Crime and Thriller Beach Reads!

photo: klarinette71, creative commons license

Here’s your beachbag packing list: sunscreen, bottled water and Bai drinks (a local product!), organic non-GMO snacks, and, most important, half a dozen books, plus one. From my past year of book reviews, many of which are beachbag-worthy, I’d recommend:

  • I.Q. by Joe Ide – the banter among the characters will keep you laughing all the way to where you parked the car, wherever that may be.
  • Maisie Dobbs – if 21st century mayhem is a bit much for a beach holiday, try one of Jacqueline Winspear’s charming books, set in England between the wars. This is the first.
  • The Never-Open Desert Diner – by James Anderson.

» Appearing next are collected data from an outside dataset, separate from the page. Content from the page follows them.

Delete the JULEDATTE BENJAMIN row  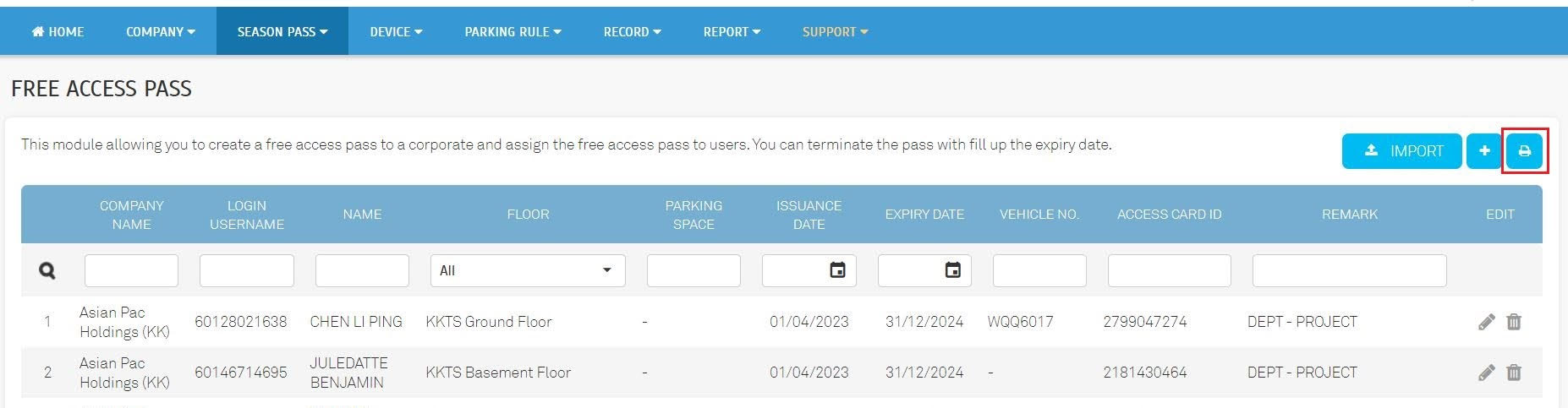point(1514,373)
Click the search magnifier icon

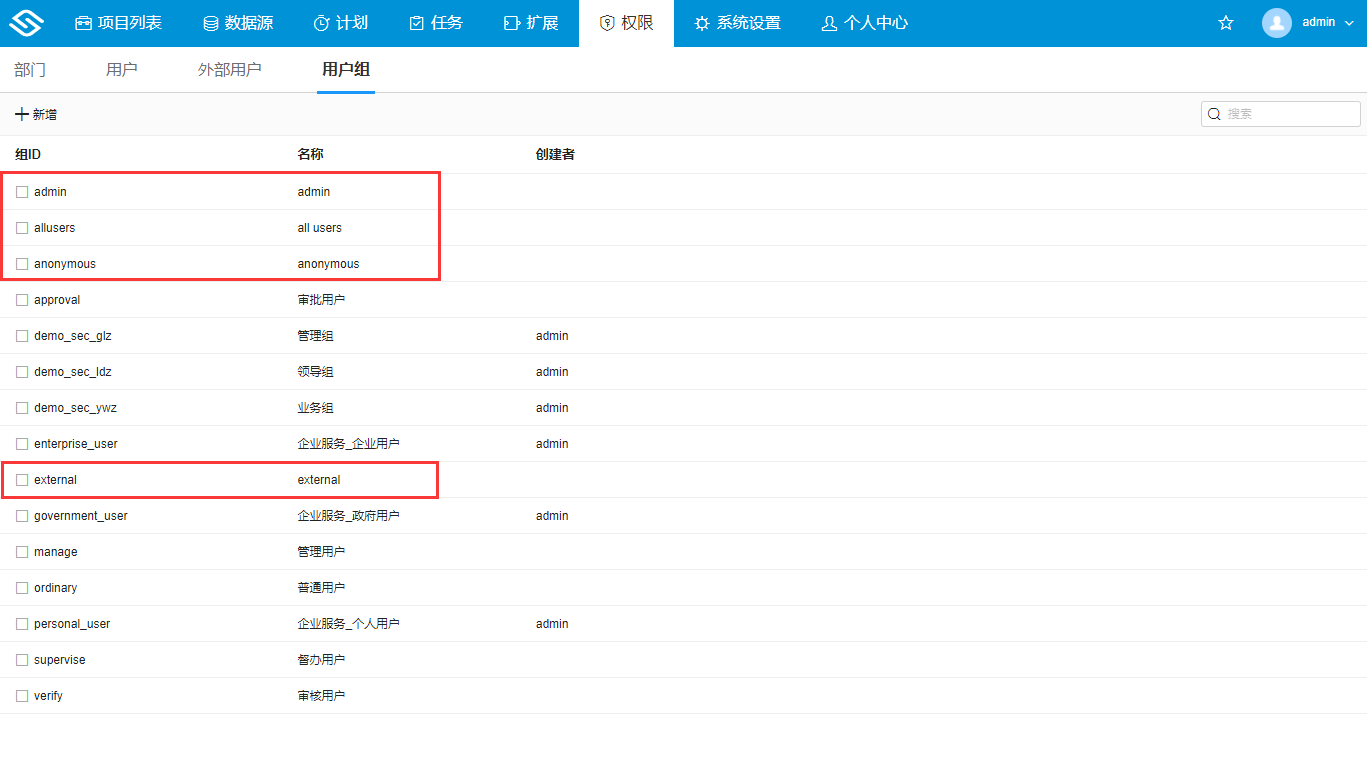coord(1214,113)
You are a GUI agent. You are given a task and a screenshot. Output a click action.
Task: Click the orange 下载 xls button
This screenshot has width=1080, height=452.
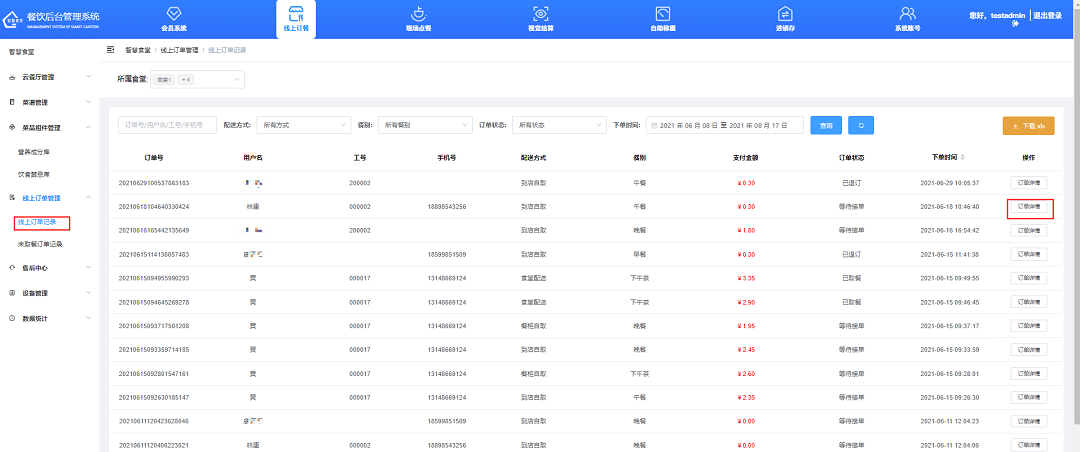coord(1028,126)
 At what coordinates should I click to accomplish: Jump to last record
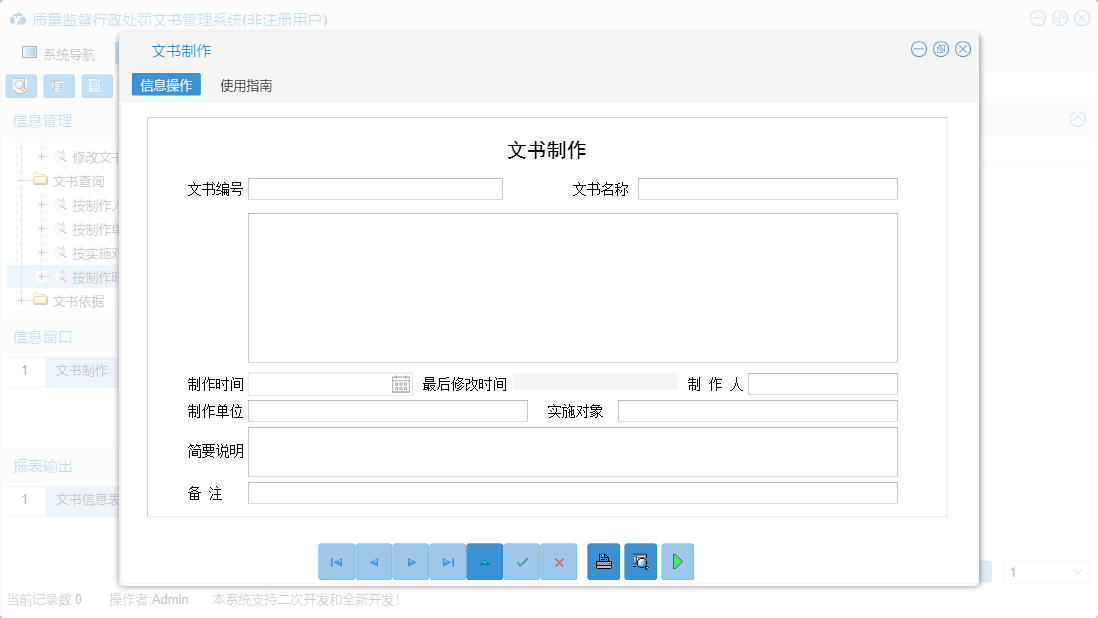click(x=448, y=561)
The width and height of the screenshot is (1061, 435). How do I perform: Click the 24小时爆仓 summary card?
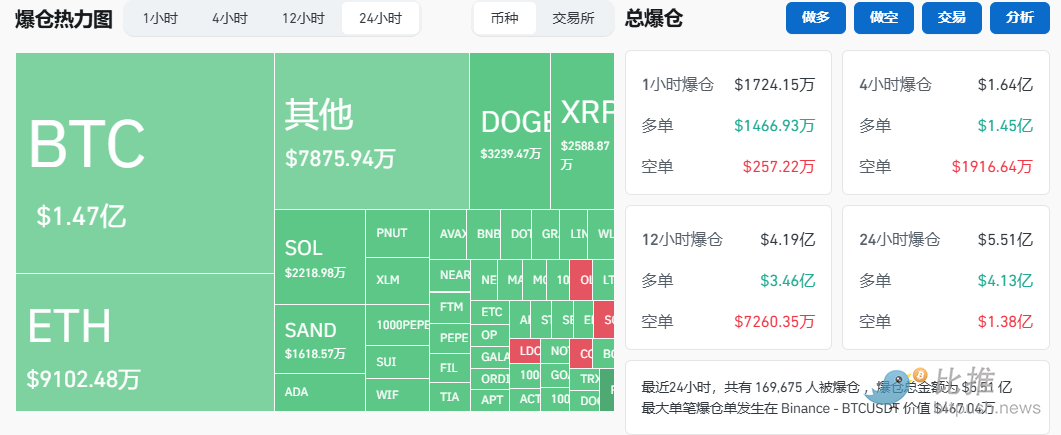945,278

Now is where I have to confess a bit of a crush on his half-Indian, half-Jewish protagonist Ben Jones, who drives a hundred-mile route across the high Utah desert, serving his customers, most of whom live far from civilization for a pretty good reason.
  • Kompromat by Stanley Johnson – In real-life an EU official and father of one of the Brexit proponent Boris Johnson, this hilarious roman a clef explains the two baffling political cataclysms of the past two years: Brexit and the election of Donald Trump.

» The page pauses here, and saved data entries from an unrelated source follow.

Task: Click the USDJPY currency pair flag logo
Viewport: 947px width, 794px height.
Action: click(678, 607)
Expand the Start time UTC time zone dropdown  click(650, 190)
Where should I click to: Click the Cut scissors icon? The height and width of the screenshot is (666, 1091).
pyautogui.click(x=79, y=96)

  • Back Up by Belgian author Paul Colize – a murder mystery that begins in 1967, when all the members of the rock band Pearl Harbor die mysteriously, except for one. Are they still after him?
  • Paper Ghosts – Janet Haeberlin’s novel requires you to believe a young woman would knowingly embark on a cross-Texas road trip with the man she thinks killed her sister. Get past that, and it’s a page-turning cat-and-mouse game.
  • Beside the Syrian Sea – a spy thriller with an unexpected hero. Does this bumbler have a plan to rescue his father from mid-East terrorist or not? No one knows. And you won’t either. Funny and surprising.